■ Dataset entries ■
[Start of section]
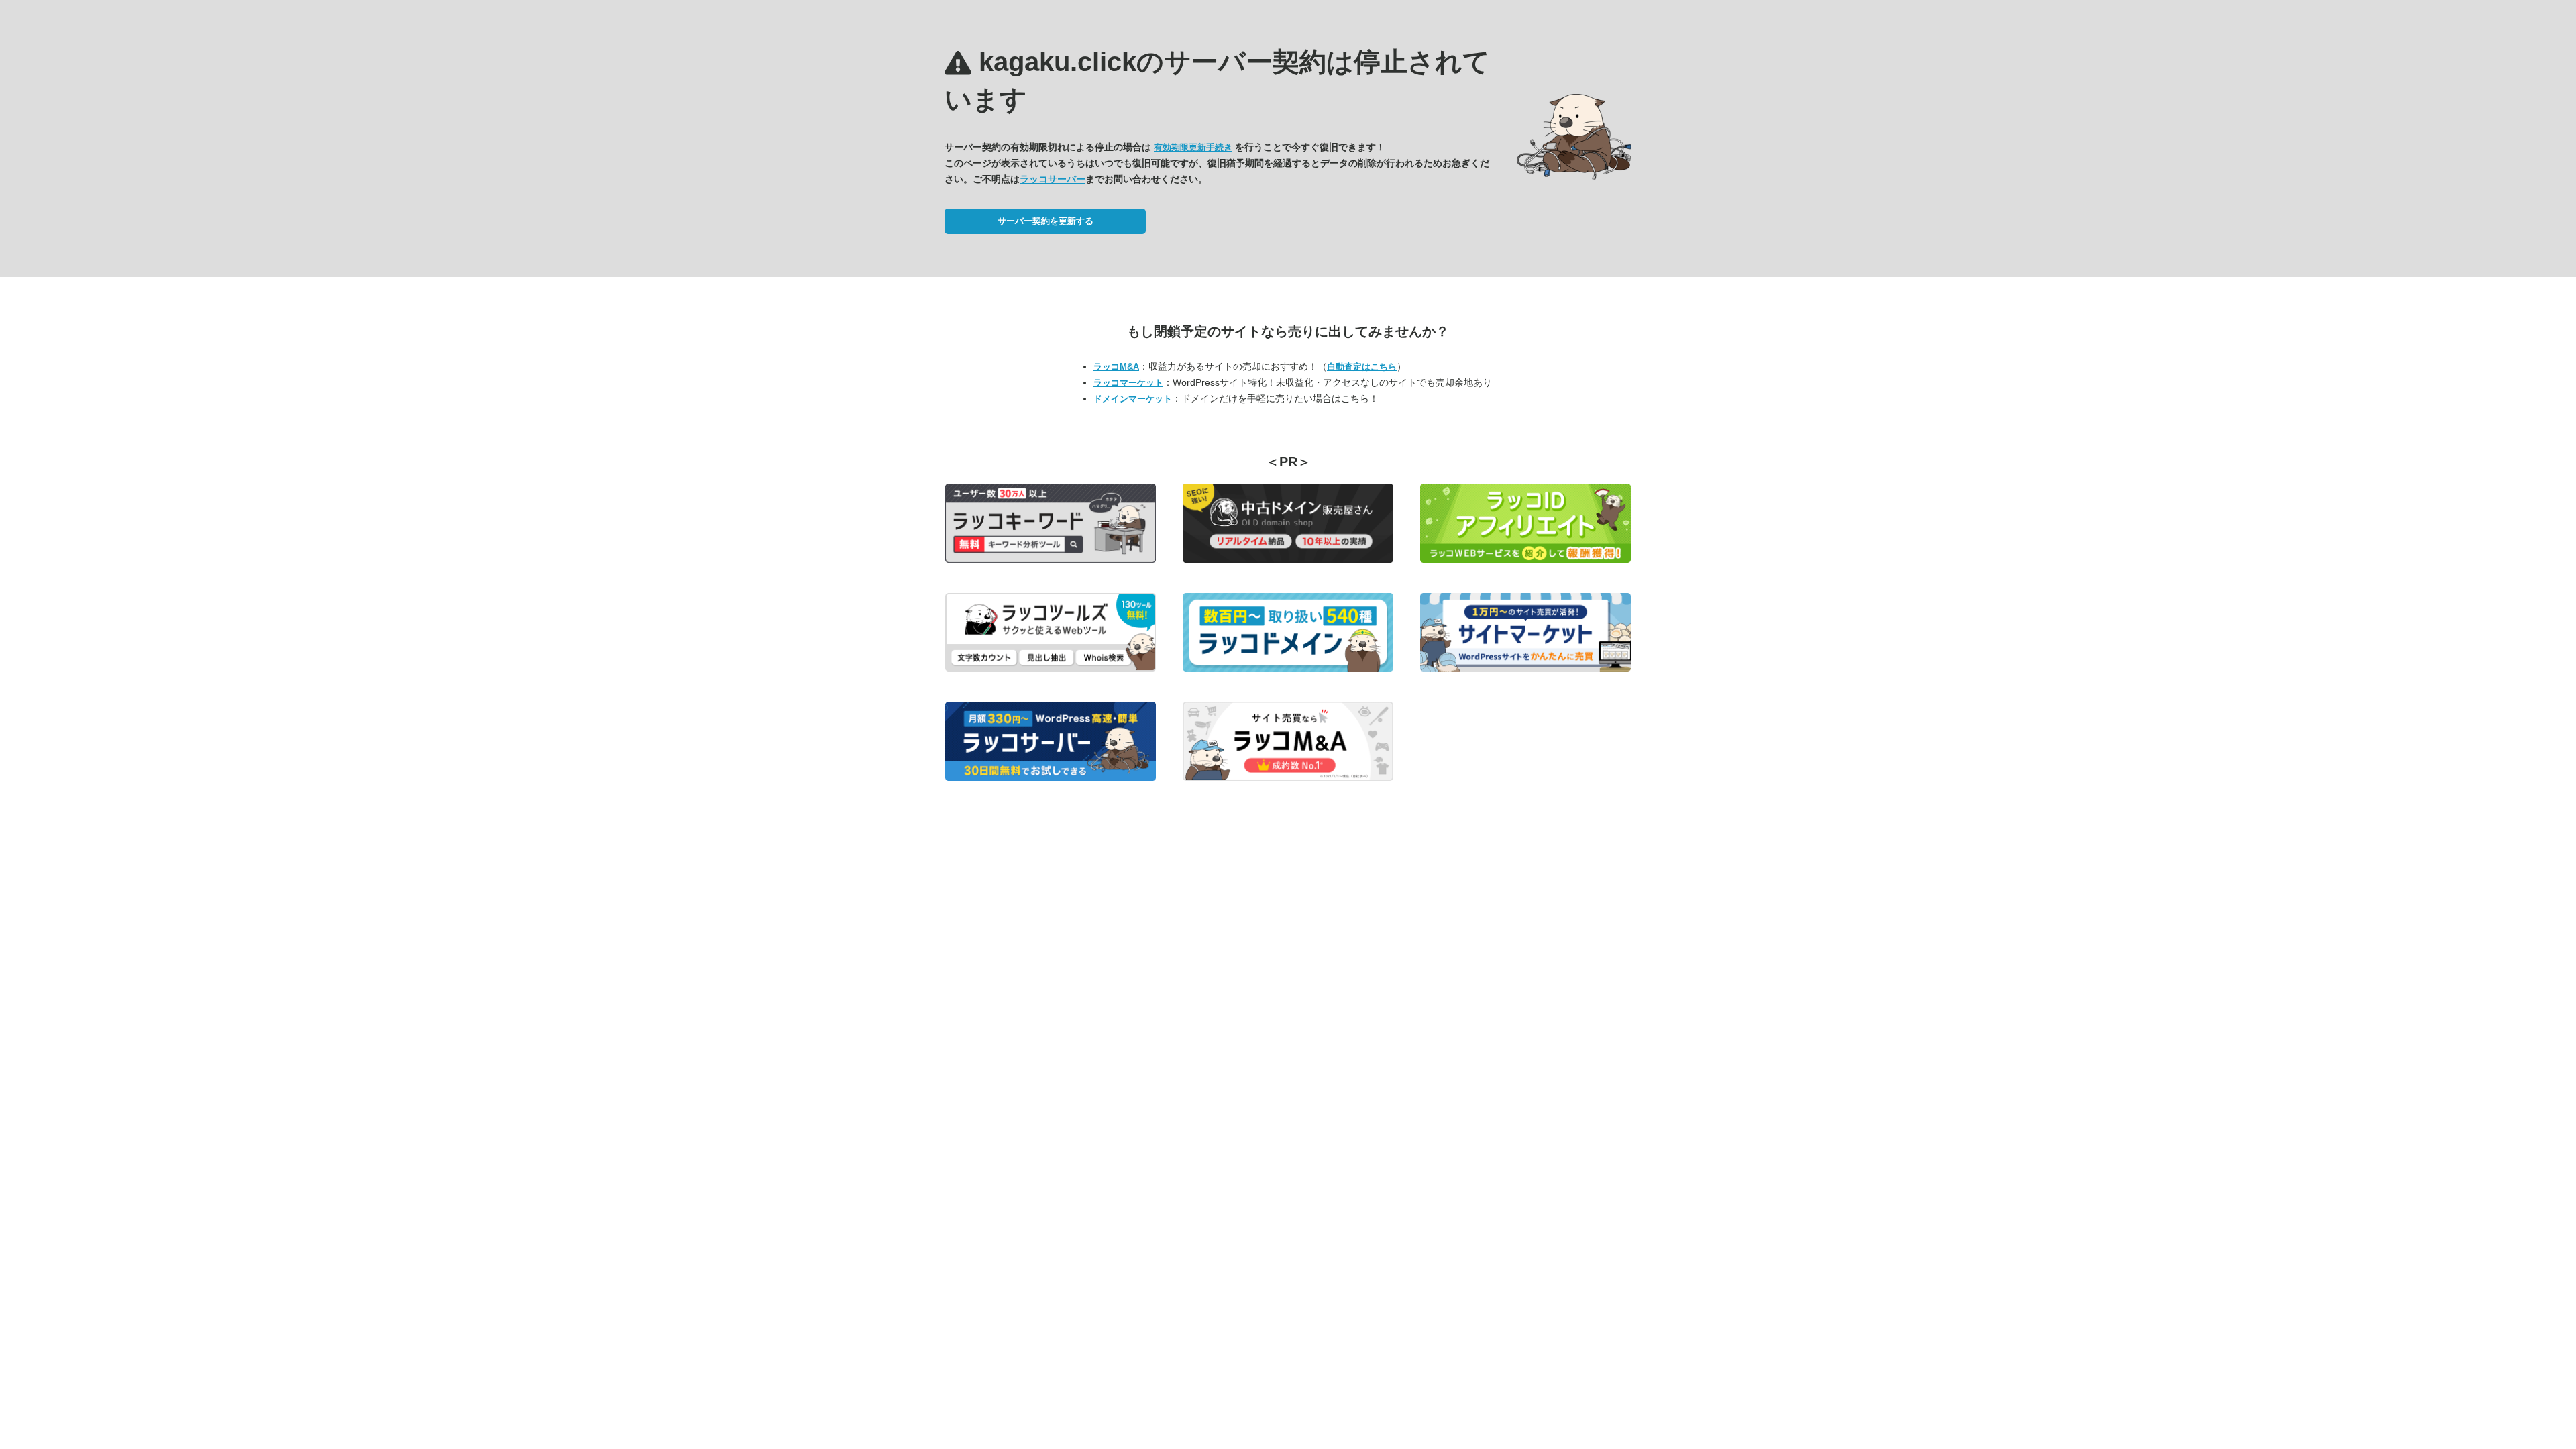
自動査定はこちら (1362, 367)
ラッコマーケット (1128, 383)
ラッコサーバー (1052, 179)
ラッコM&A (1116, 367)
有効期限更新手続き (1193, 147)
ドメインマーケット (1132, 399)
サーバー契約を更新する (1045, 221)
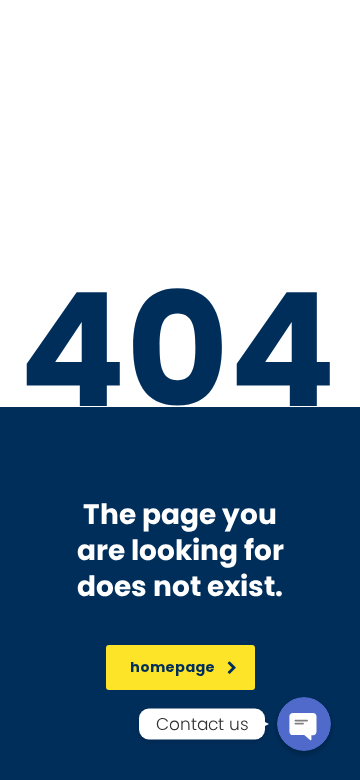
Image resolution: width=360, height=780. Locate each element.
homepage (172, 667)
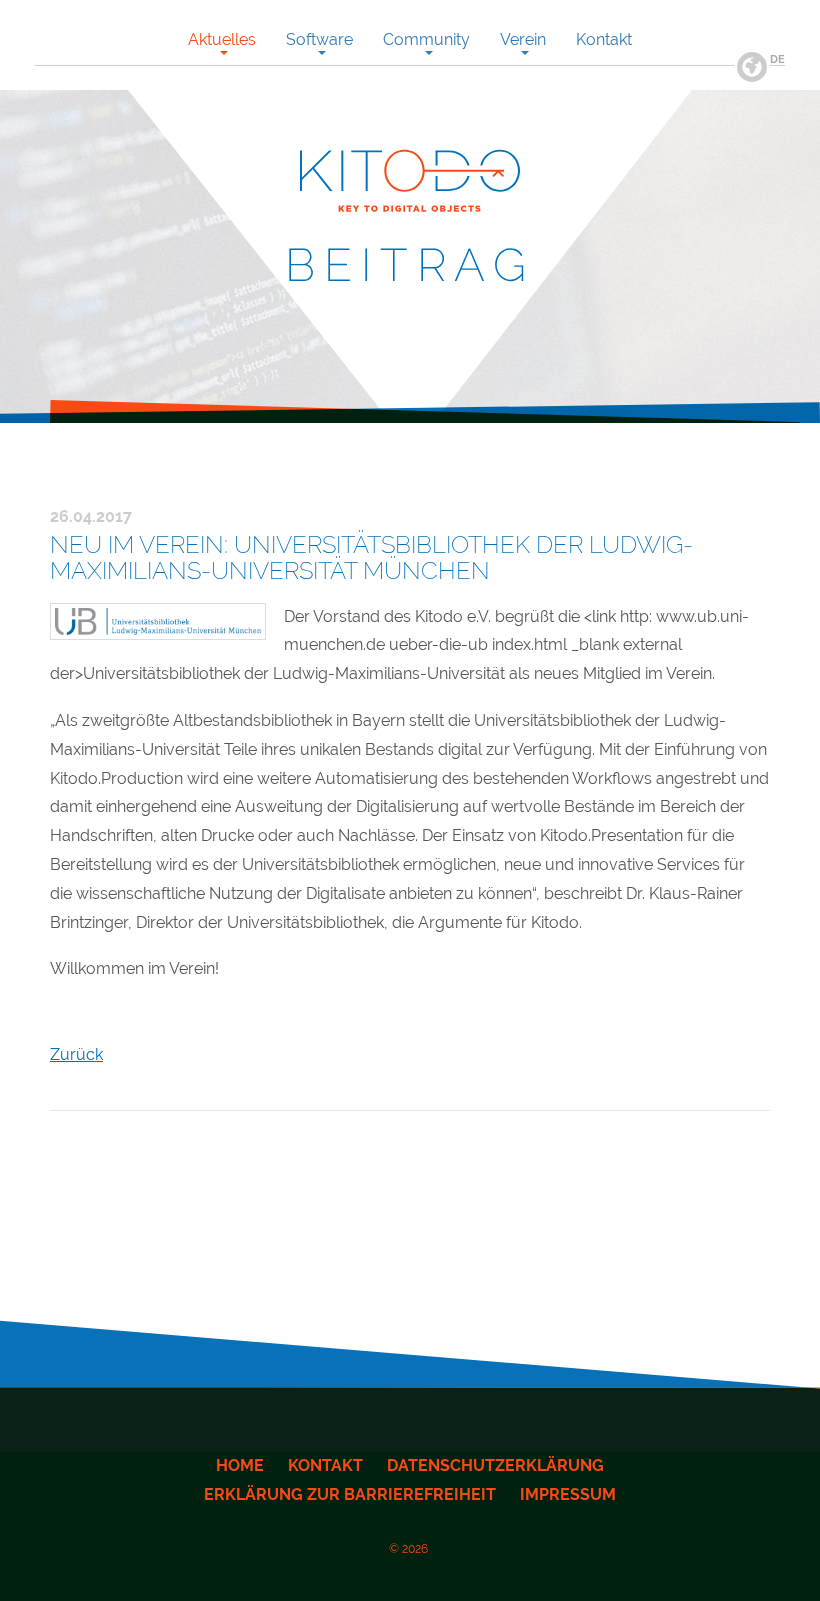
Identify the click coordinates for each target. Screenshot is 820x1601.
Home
[End of section]
■ What is expected ■
Could you return each entry word for word, with the images omitted?

■ Response to the exercise ■
自動査定はこちら (1362, 367)
ラッコマーケット (1128, 383)
ラッコサーバー (1052, 179)
ラッコM&A (1116, 367)
有効期限更新手続き (1193, 147)
ドメインマーケット (1132, 399)
サーバー契約を更新する (1045, 221)
Image resolution: width=360, height=780. Locate each element.
homepage (172, 667)
Identify the click coordinates for each target. Screenshot is 820x1601.
Home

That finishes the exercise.